▸ **TASK TO COMPLETE**
Beginning with the line containing "644x409 pixels." and ending at the last line of the data, set down every line exactly, leaving out all pictures.

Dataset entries
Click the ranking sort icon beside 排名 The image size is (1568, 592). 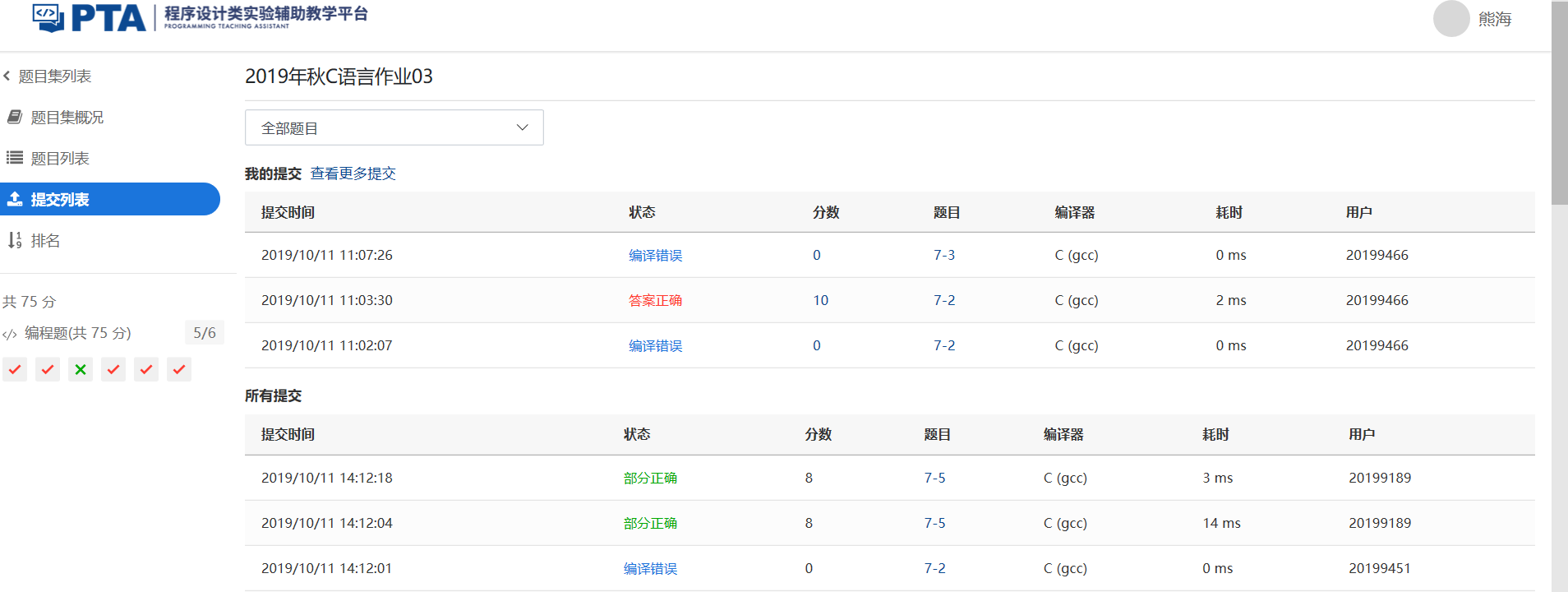[x=15, y=240]
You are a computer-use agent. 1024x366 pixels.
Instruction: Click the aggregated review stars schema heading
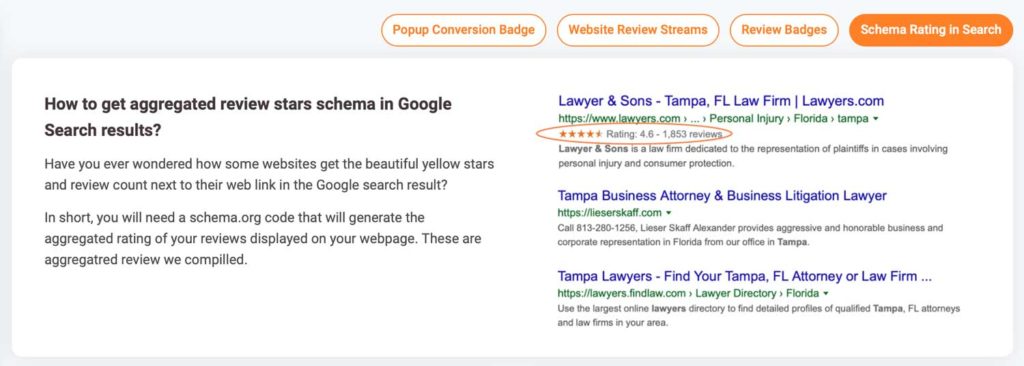(x=248, y=117)
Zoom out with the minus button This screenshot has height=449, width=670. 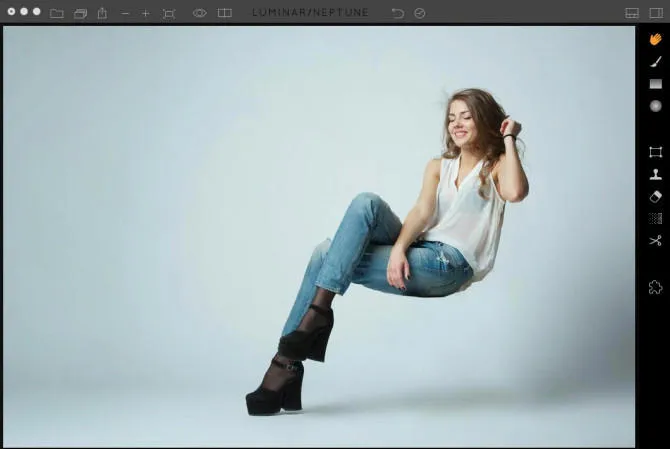[x=125, y=13]
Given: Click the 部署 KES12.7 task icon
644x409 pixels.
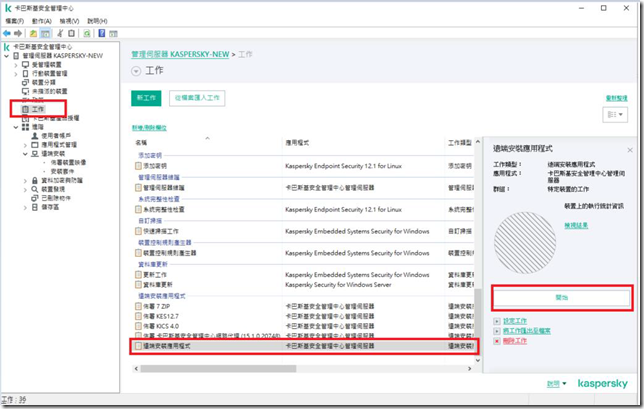Looking at the screenshot, I should [139, 316].
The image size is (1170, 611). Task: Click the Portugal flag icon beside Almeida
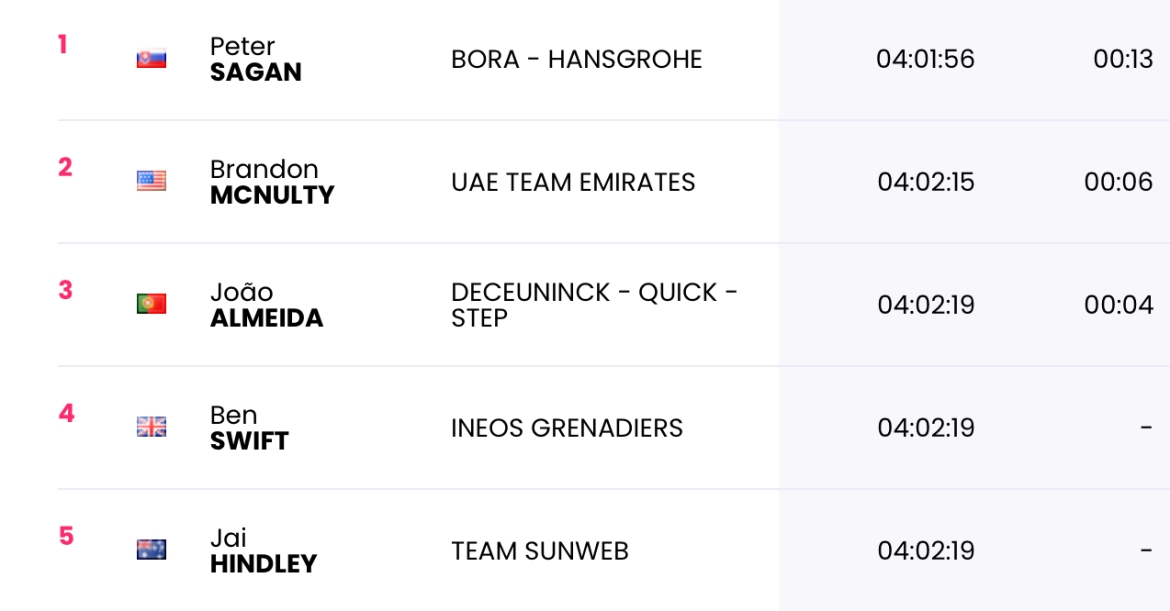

▸ **SOLUTION FOR THIS PROBLEM**
644x409 pixels.
Looking at the screenshot, I should [139, 316].
The image size is (1170, 611). Task: Click the Portugal flag icon beside Almeida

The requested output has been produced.